#### Problem to work on:
Render every line of the records below as a JSON list of strings, one string per line, with blank lines omitted. Leave the pictures out of your answer.

#### Given data

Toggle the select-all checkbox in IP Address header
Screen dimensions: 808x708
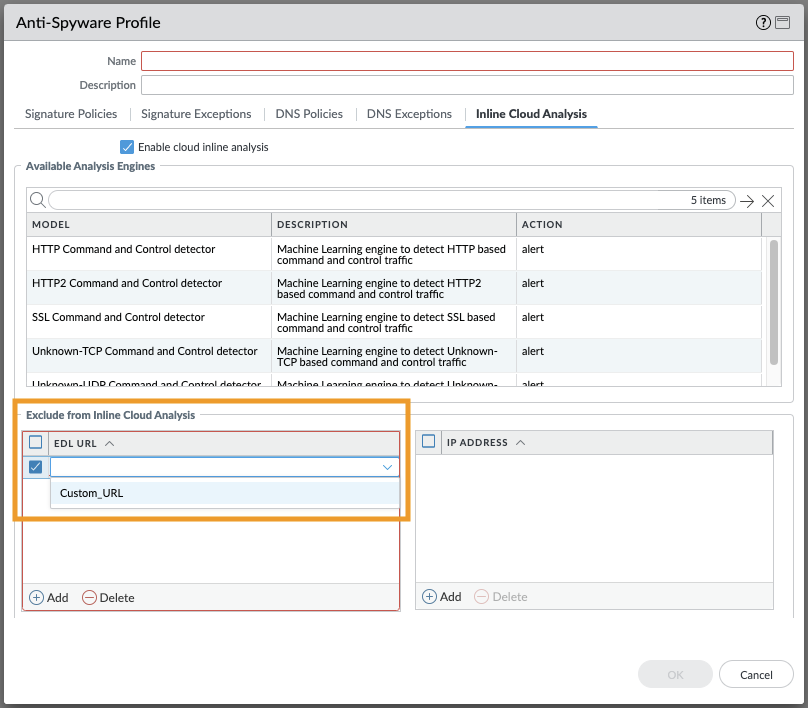click(x=429, y=442)
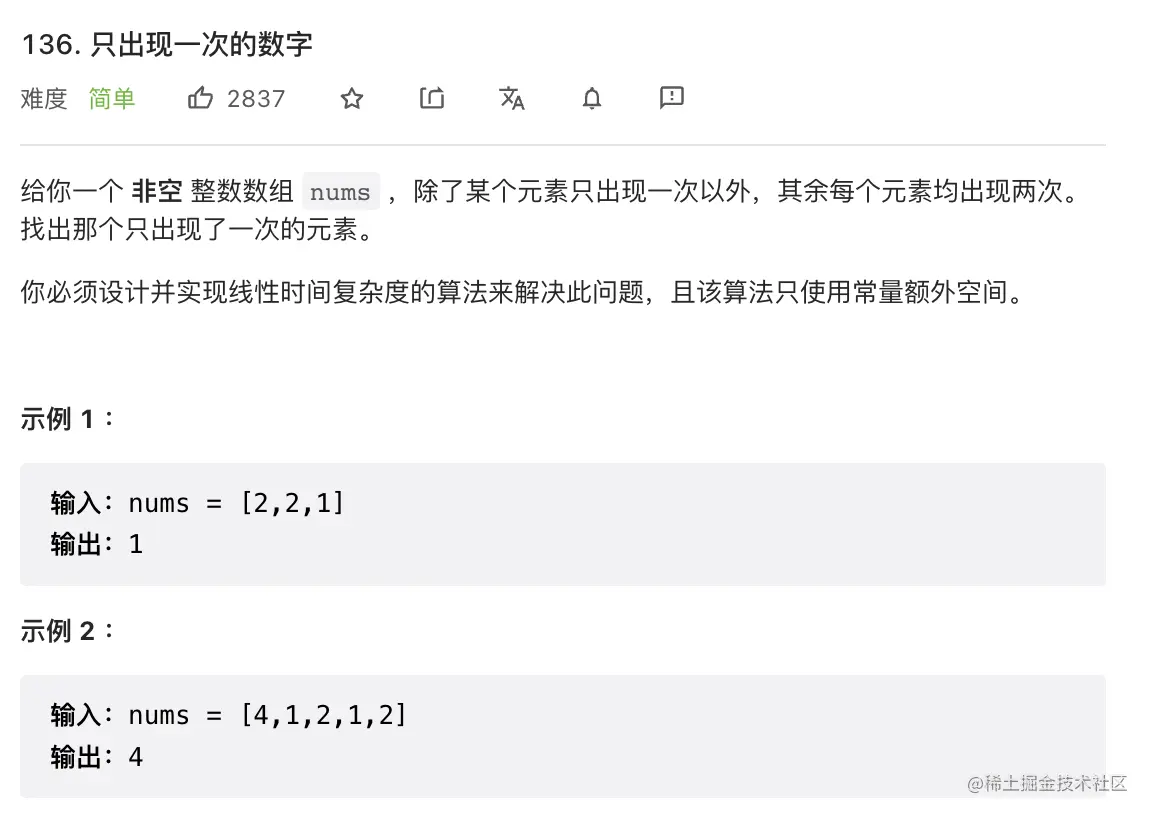
Task: Select the inline nums code tag
Action: coord(340,192)
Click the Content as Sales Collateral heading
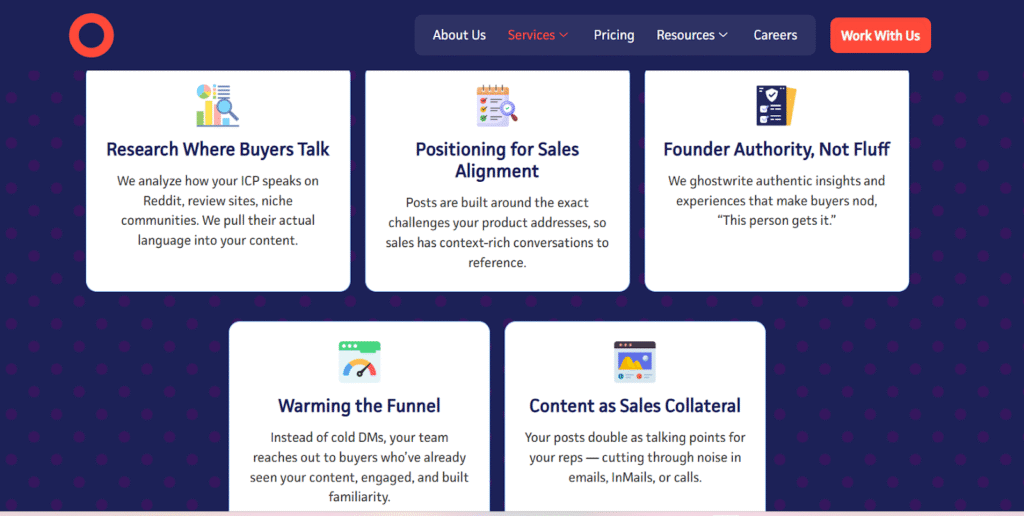The width and height of the screenshot is (1024, 516). coord(635,406)
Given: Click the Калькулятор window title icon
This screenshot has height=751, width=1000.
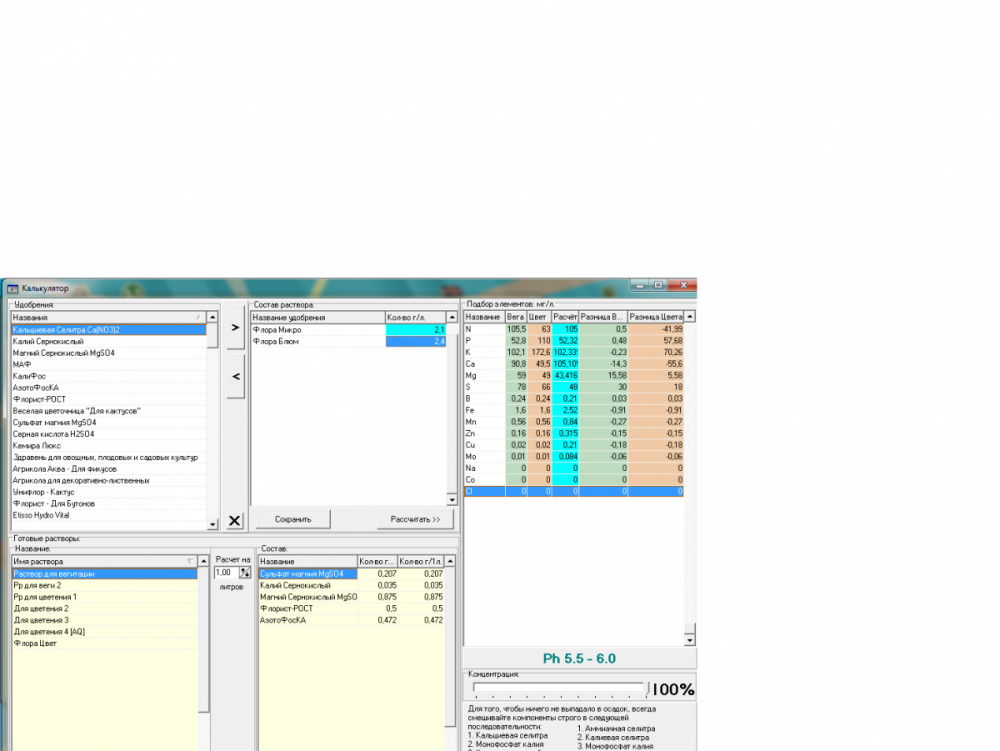Looking at the screenshot, I should click(x=12, y=289).
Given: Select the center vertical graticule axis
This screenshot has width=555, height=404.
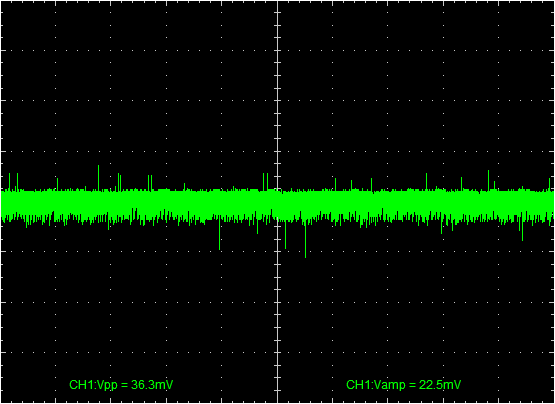Looking at the screenshot, I should pos(278,202).
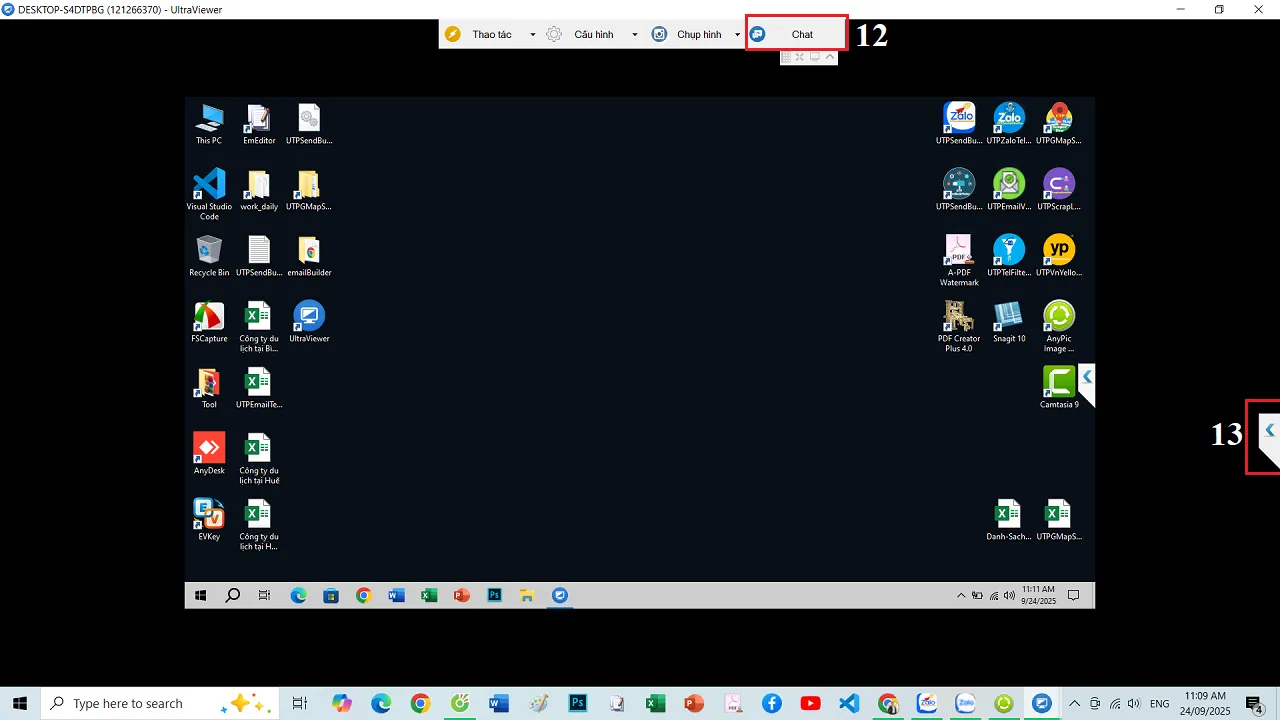1280x720 pixels.
Task: Click the remote desktop Start button
Action: click(200, 595)
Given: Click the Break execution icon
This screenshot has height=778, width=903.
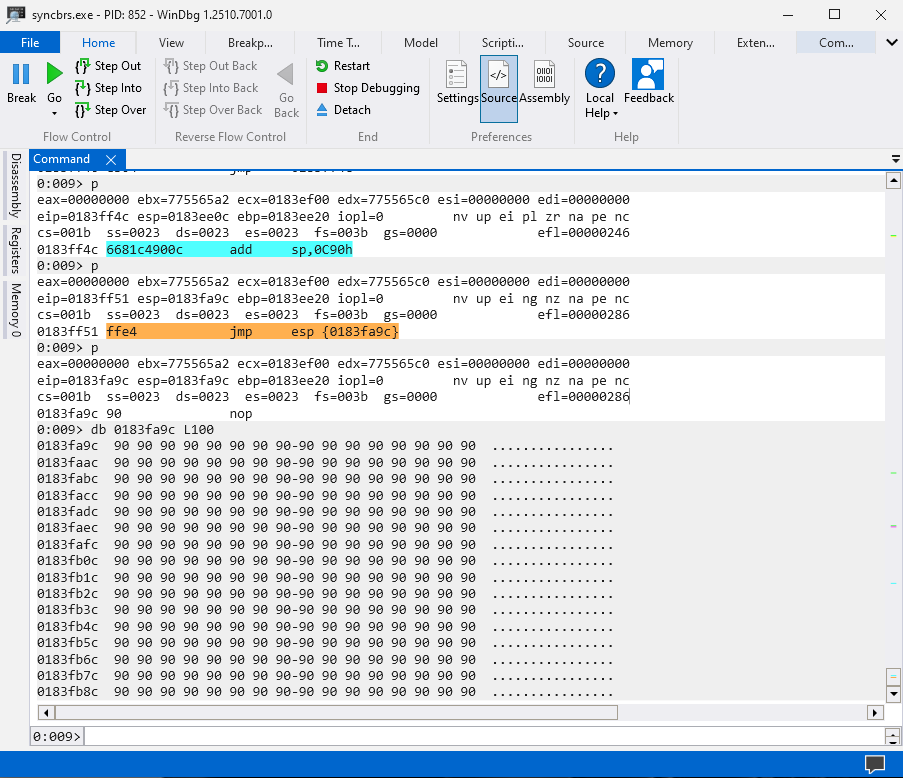Looking at the screenshot, I should (x=21, y=74).
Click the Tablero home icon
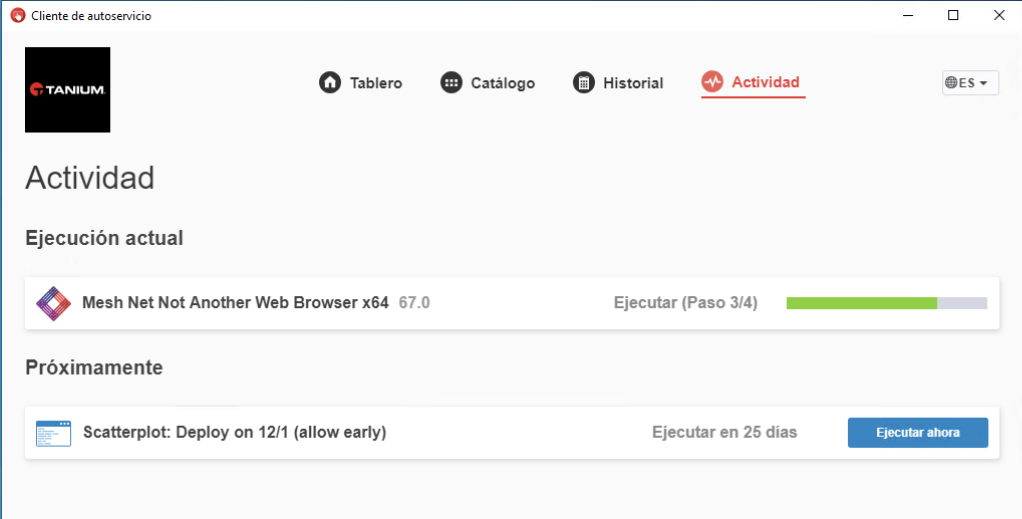Image resolution: width=1022 pixels, height=519 pixels. [330, 83]
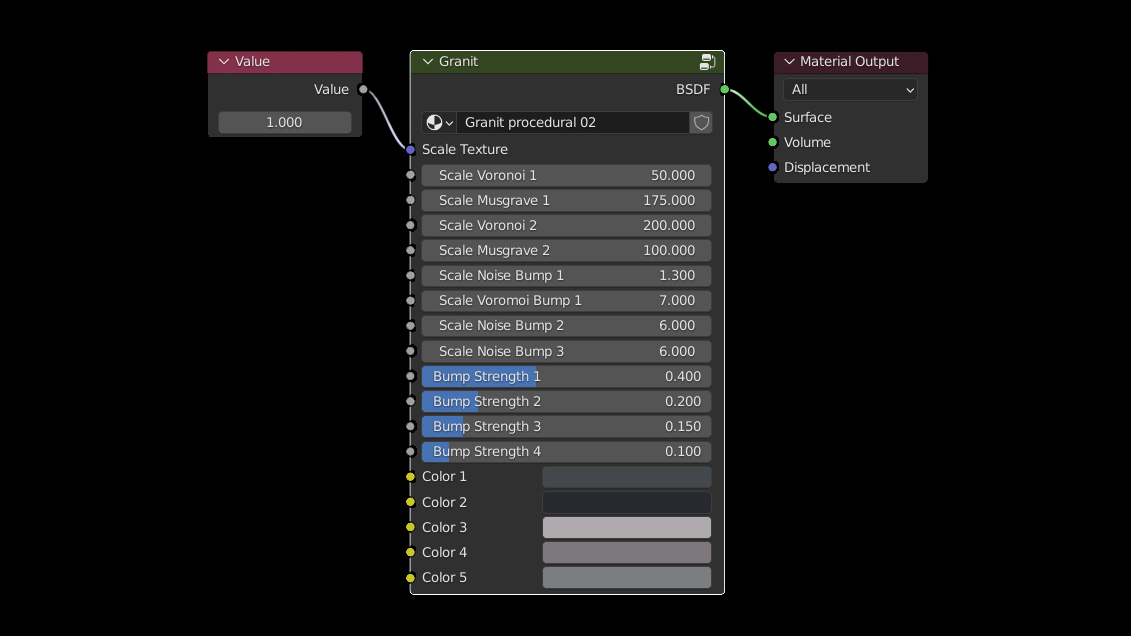Click the Scale Texture input socket
1131x636 pixels.
coord(410,149)
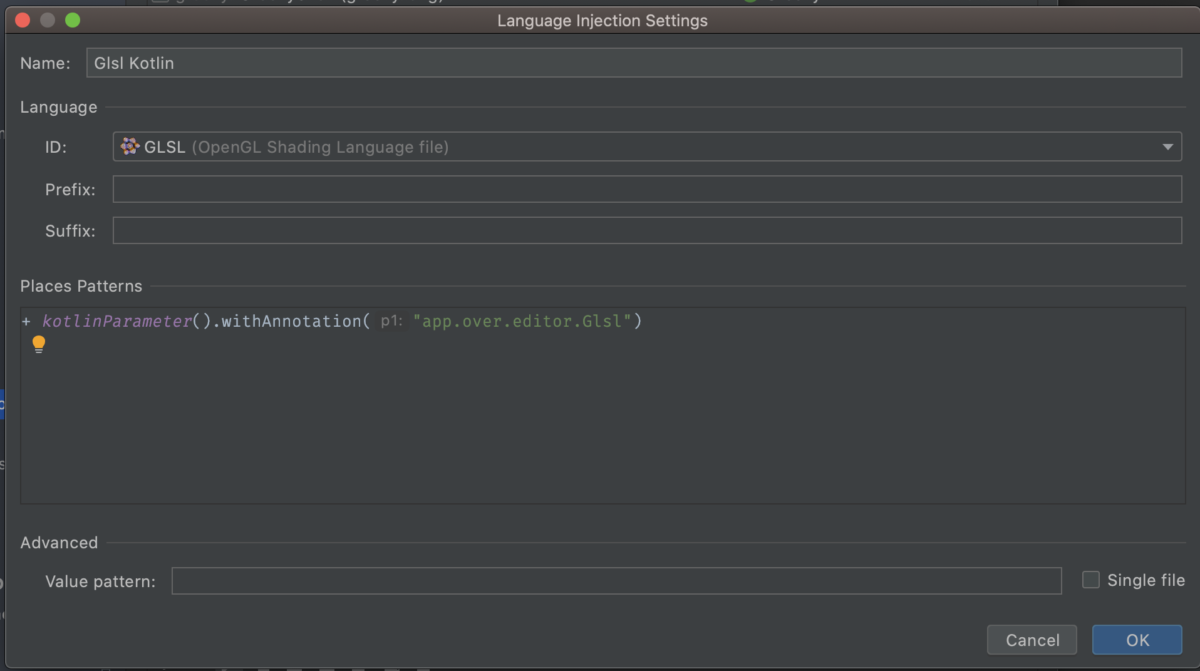Click the plus sign before the places pattern
The image size is (1200, 671).
click(x=24, y=321)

########

#### Result of this exercise:
[
  "Toggle the select-all checkbox in IP Address header",
  "Screen dimensions: 808x708",
  "click(x=429, y=442)",
  "Task: Select the inline nums code tag",
  "Action: coord(340,192)",
  "Click the Content as Sales Collateral heading",
  "The width and height of the screenshot is (1024, 516). coord(635,406)",
  "Given: Click the Калькулятор window title icon",
  "This screenshot has height=751, width=1000.",
  "Looking at the screenshot, I should click(x=12, y=289).",
  "Given: Select the center vertical graticule axis",
  "This screenshot has width=555, height=404.",
  "Looking at the screenshot, I should pos(278,202).",
  "1280x720 pixels.",
  "Task: Click the remote desktop Start button",
  "Action: click(200, 595)",
  "Given: Click the Break execution icon",
  "This screenshot has height=778, width=903.",
  "Looking at the screenshot, I should (x=21, y=74).",
  "Click the Tablero home icon",
  "Image resolution: width=1022 pixels, height=519 pixels. [330, 83]",
  "Click the Scale Texture input socket",
  "1131x636 pixels.",
  "coord(410,149)",
  "Click the plus sign before the places pattern",
  "The image size is (1200, 671).",
  "click(x=24, y=321)"
]